Era 1965-1990 sering disebut “Era Kegelapan” Amerika Latin, ketika ketimpangan ekonomi, pembelahan sosial (kaya vs miskin), dan keresahan politik akhirnya memicu pemberontakan serta perang saudara.
Negeri-negeri Amerika Latin juga disebut sebagai “banana republics” (republik boneka), karena pengaruh dan penguasaan dominan perusahaan swasta multinasional dalam kehidupan politik.
Setelah dua dasawarsa gejolak politik berdarah, pada 1990-an, Amerika Latin membalikkan arah. Dari sini muncul antara lain Revolusi Bolivarian ala Hugo Chavez (Venezuela) dan Gerakan “Pink Tide” di hampir seluruh negeri Amerika Latin yang memuncak populer pada tahun 2000, persis di pergantian abad. Itu sebabnya sering disebut “Sosialisme Abad 21”.
Di era baru sejak 1990-an, Amerika Latin mengadopsi pembangunan ekonomi-sosial ke corak yang lebih sosial-demokratis, meninggalkan Amerika tapi juga tidak membebek ke Soviet. Mereka menasionalisasi ekonomi, membatasi investasi asing, memperkuat modal sosial (social capital) lewat partisipasi dan pengorganisasian komunitas, buruh, petani serta masyarakat adat tradisional.
Tingginya nilai Indeks Pembangunan Manusia (IPM) mereka sekarang adalah berkat revolusi itu.

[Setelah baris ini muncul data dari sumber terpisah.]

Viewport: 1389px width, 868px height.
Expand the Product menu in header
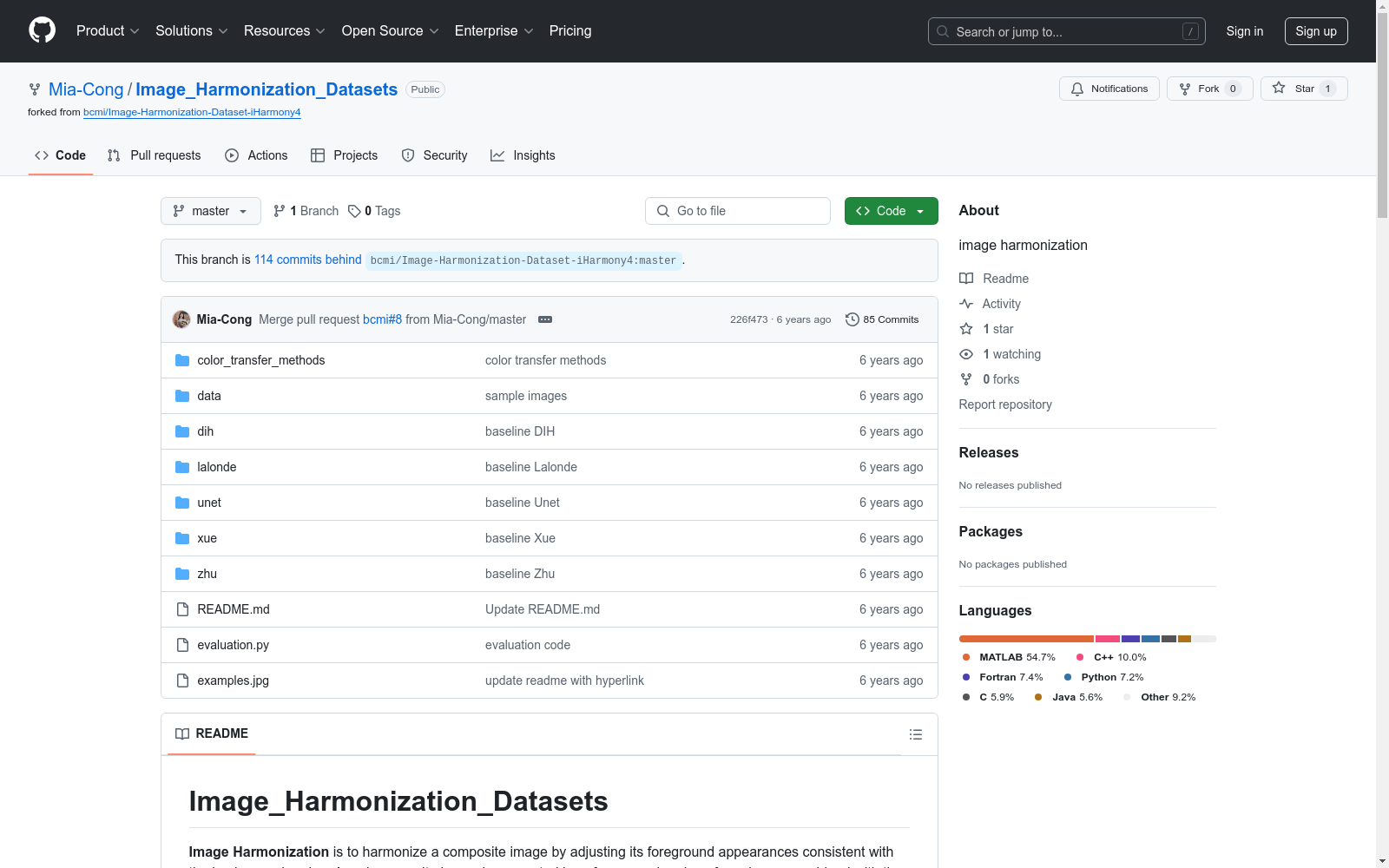pos(108,31)
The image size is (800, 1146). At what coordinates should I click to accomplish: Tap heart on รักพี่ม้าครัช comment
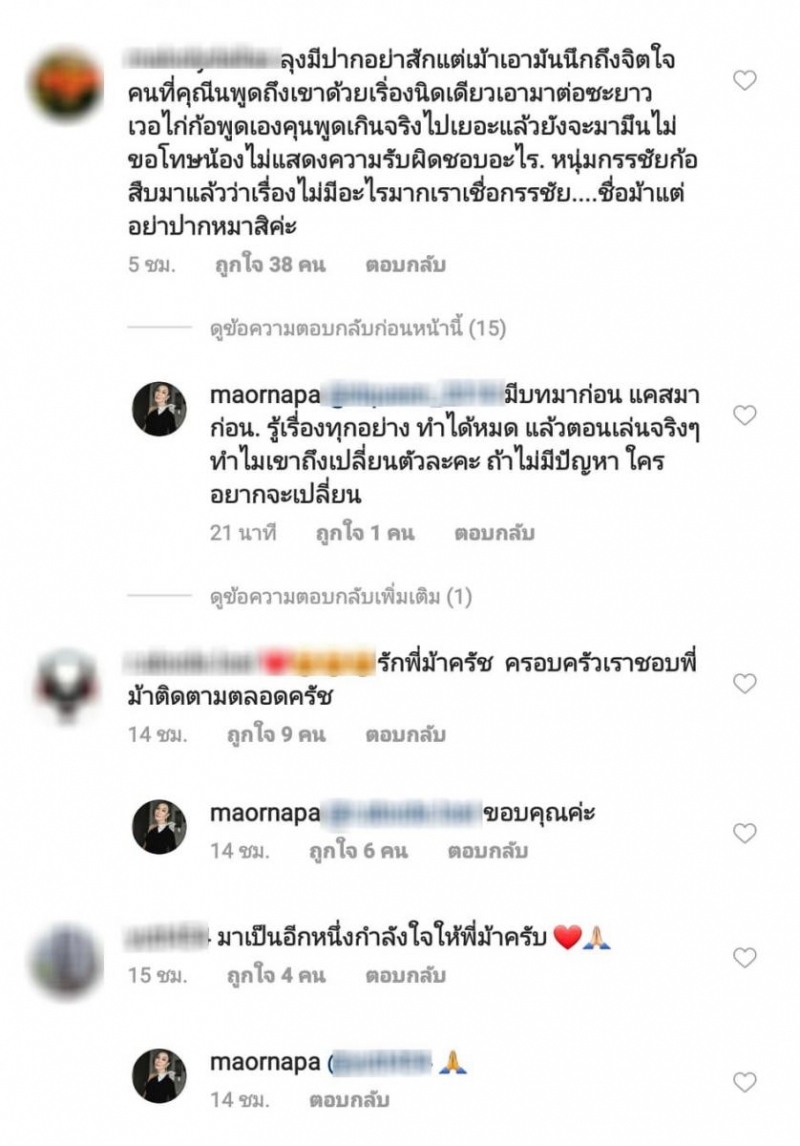pos(744,683)
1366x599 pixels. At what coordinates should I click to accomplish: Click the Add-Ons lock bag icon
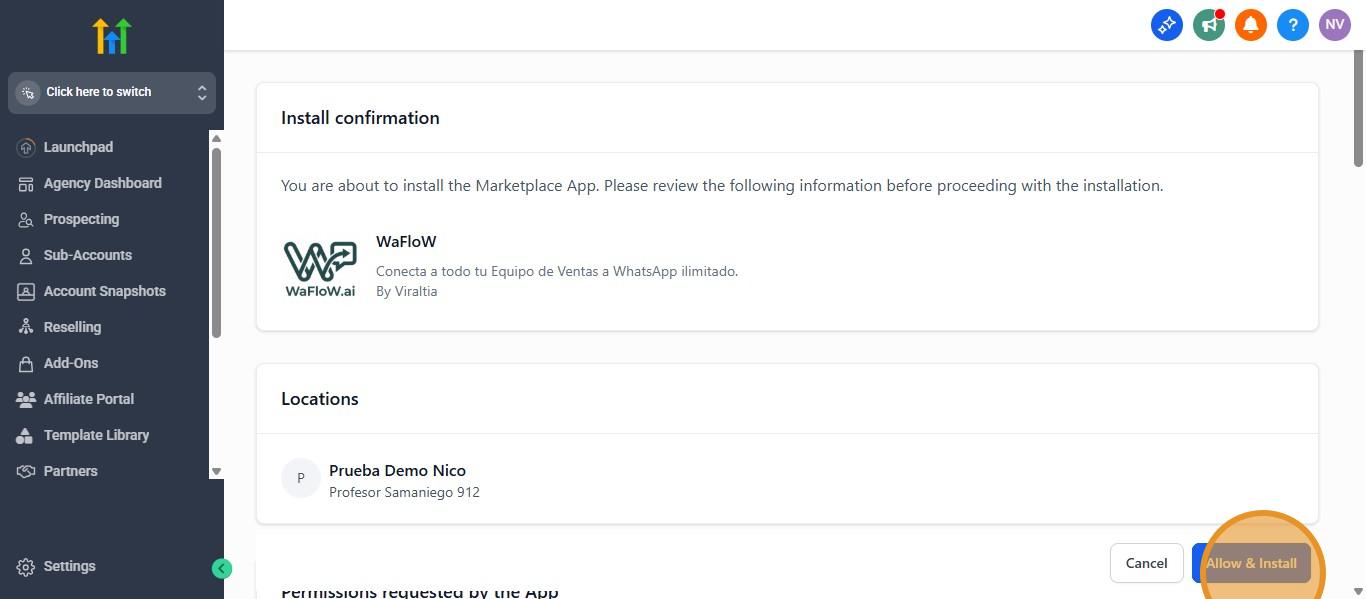click(26, 363)
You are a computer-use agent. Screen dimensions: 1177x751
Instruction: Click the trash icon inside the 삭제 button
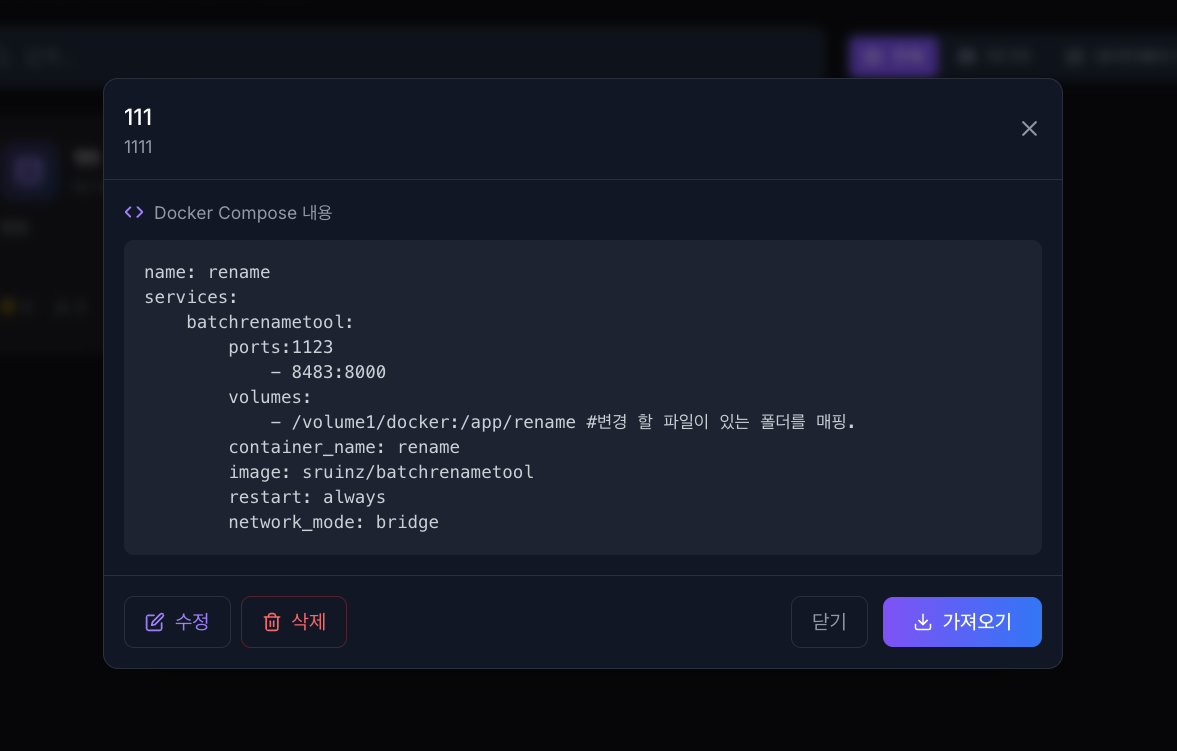coord(271,621)
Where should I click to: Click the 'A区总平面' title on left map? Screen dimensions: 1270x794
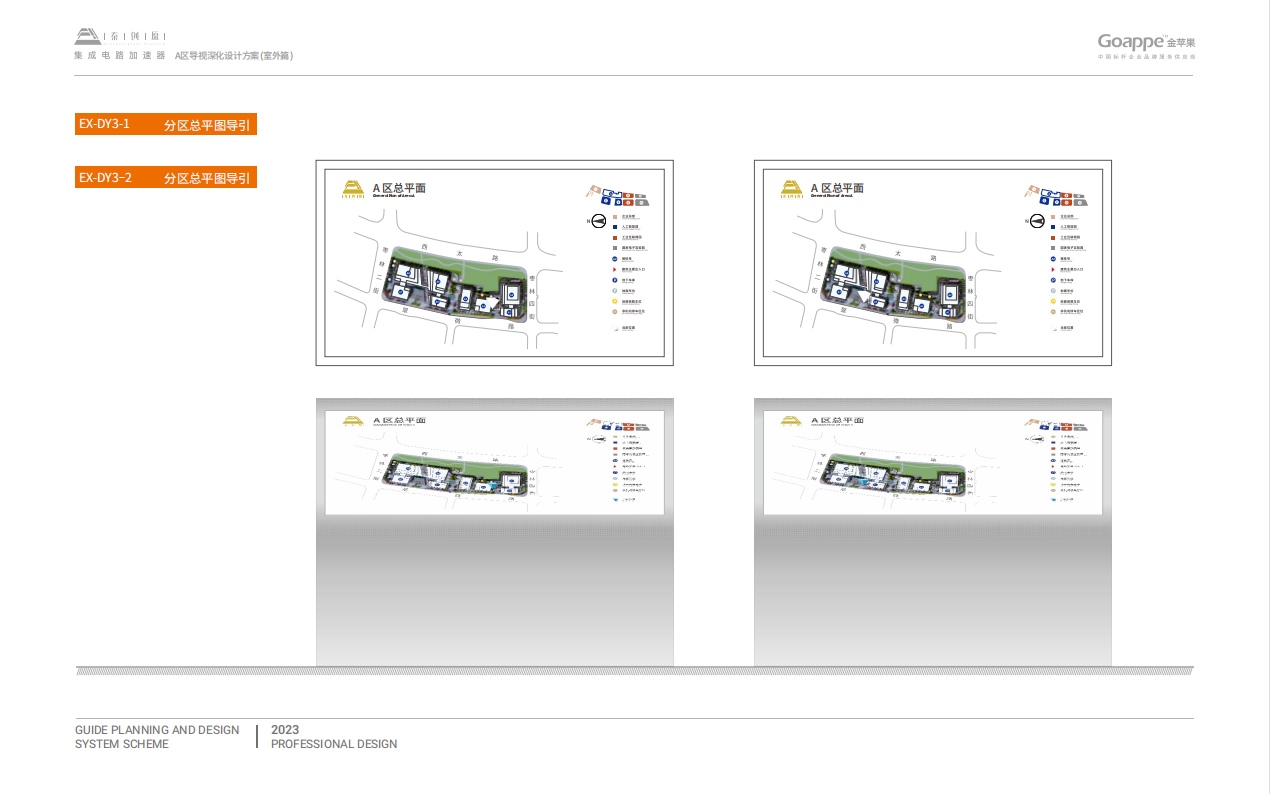coord(400,188)
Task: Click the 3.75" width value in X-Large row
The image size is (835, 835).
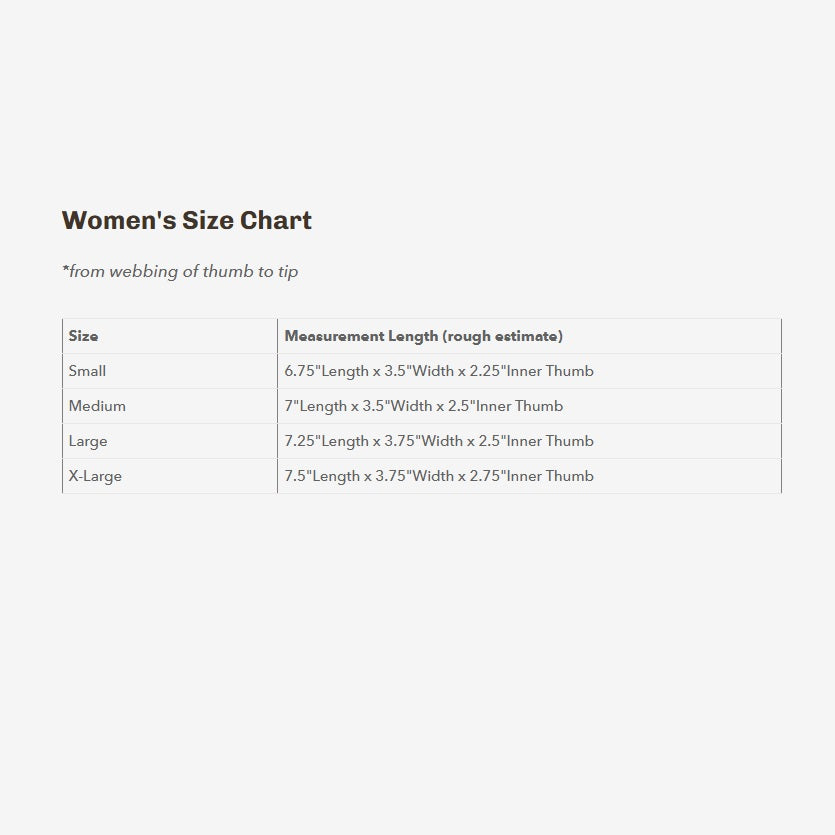Action: pyautogui.click(x=414, y=476)
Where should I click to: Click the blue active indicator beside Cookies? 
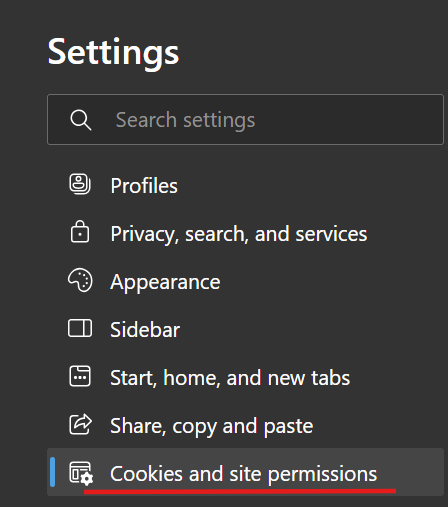click(x=52, y=472)
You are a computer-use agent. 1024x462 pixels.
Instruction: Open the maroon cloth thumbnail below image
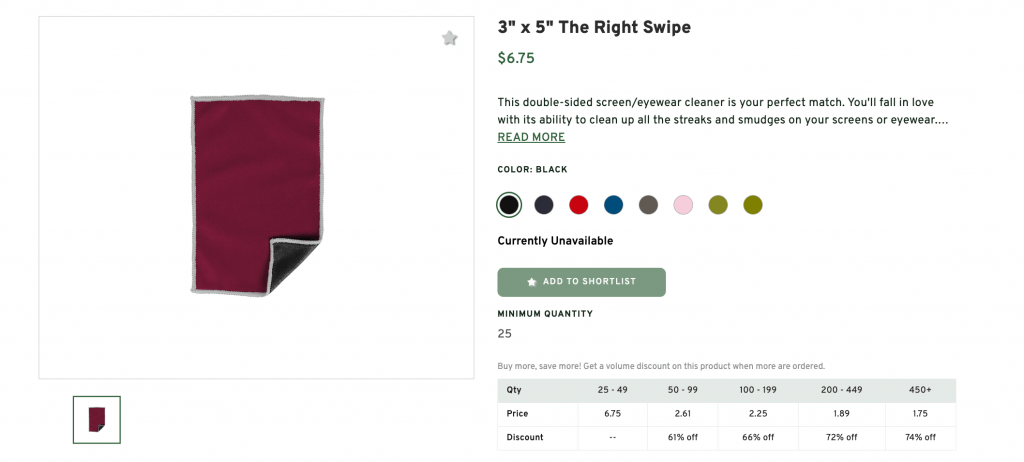[97, 419]
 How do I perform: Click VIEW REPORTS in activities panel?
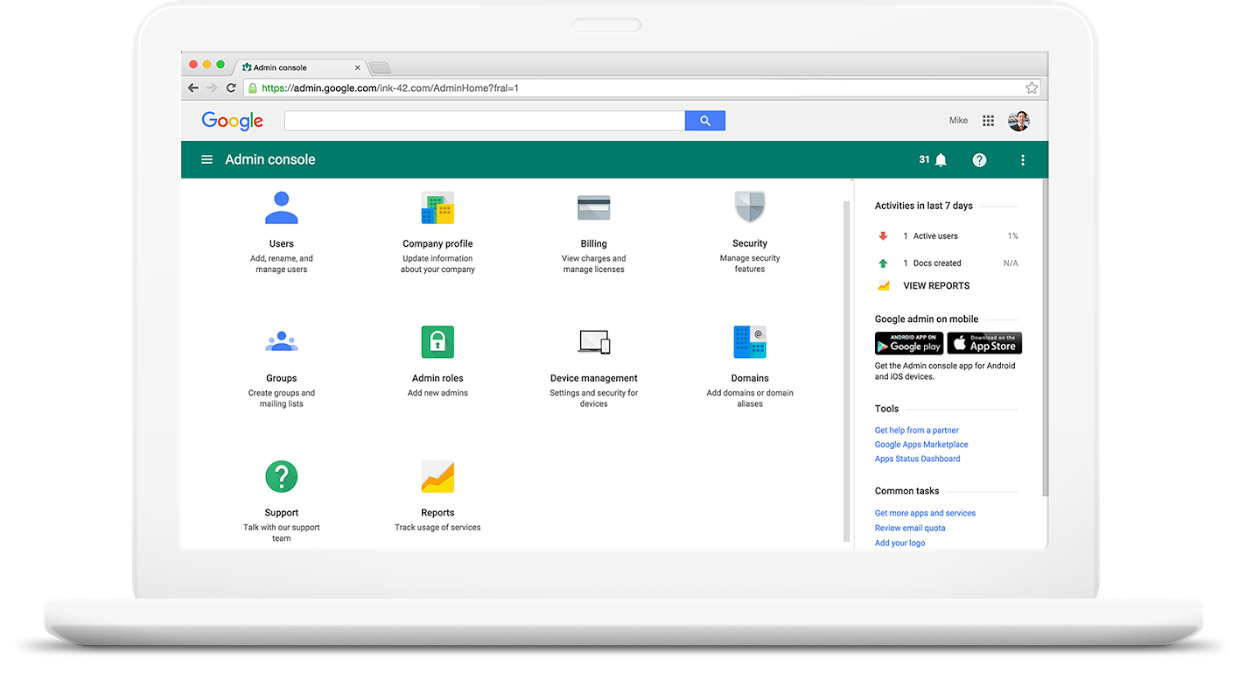[x=936, y=286]
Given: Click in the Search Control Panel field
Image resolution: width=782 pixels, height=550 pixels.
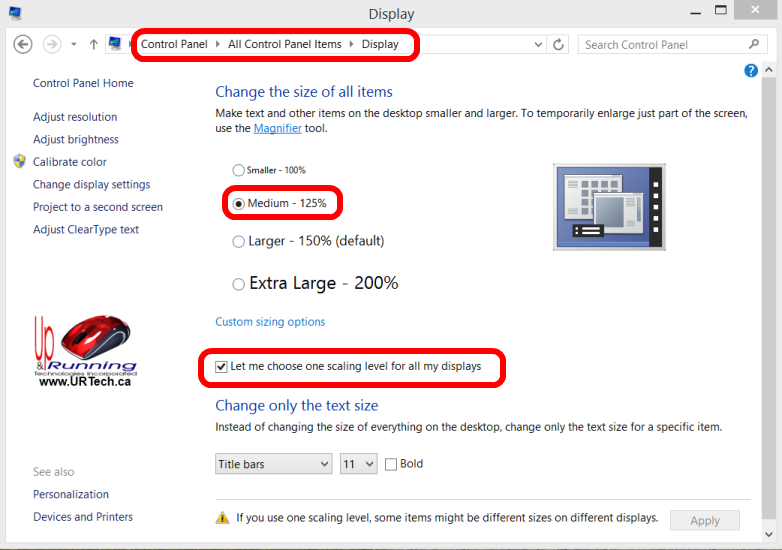Looking at the screenshot, I should point(660,44).

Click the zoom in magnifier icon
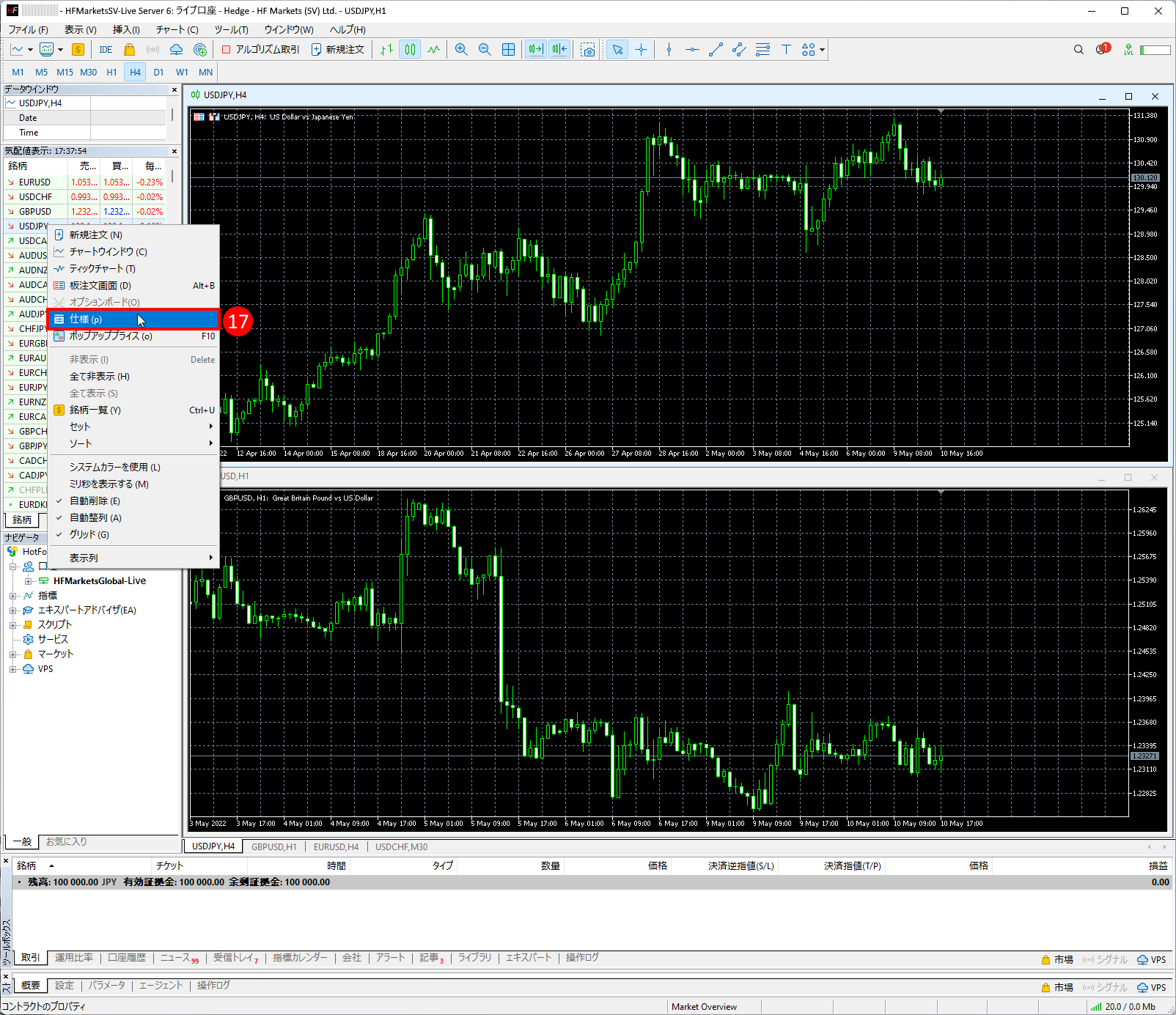[461, 49]

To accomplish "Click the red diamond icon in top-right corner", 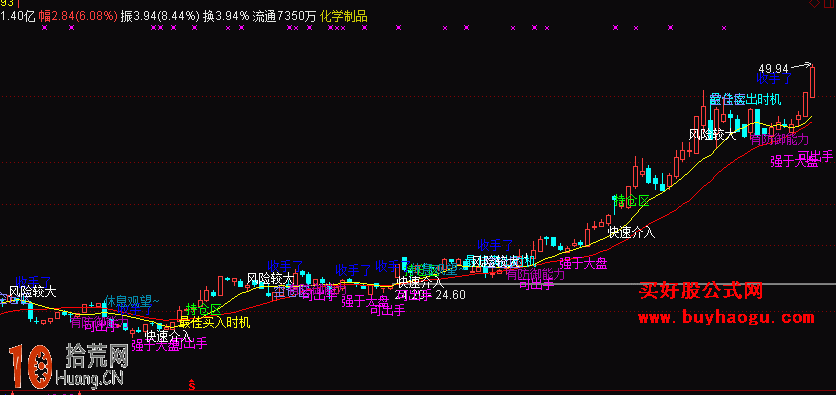I will pyautogui.click(x=814, y=3).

Tapi, tidak semua berhasil dan bukan tanpa hambatan. Di samping problem korupsi di kalangan politisi, ketimpangan ekonomi di Amerika Latin yang diwarisi dari eksperimen Washington Consensus masih cukup tinggi, dan senantiasa memicu ketegangan kaya vs miskin sampai sekarang.
Sebelumnya saya pernah menulis apakah kita layak sedemikian rindu investasi asing sampai harus menelanjangi diri sedemikian rupa? Apakah kita tidak sedang merendahkan martabat untuk sesuatu yang sebenarnya tidak penting?
Bertentangan dengan propaganda sejumlah ekonom, investasi asing ke sebuah negara bukan faktor terpenting dalam membangun ekonomi, apalagi dalam mencapai kesejahteraan menyeluruh bagi masyarakat.
“Mantra tentang pentingnya investasi asing disandarkan pada sejumlah mitos,” kata Dierk Herzer, ekonom dari Goethe University, Jerman.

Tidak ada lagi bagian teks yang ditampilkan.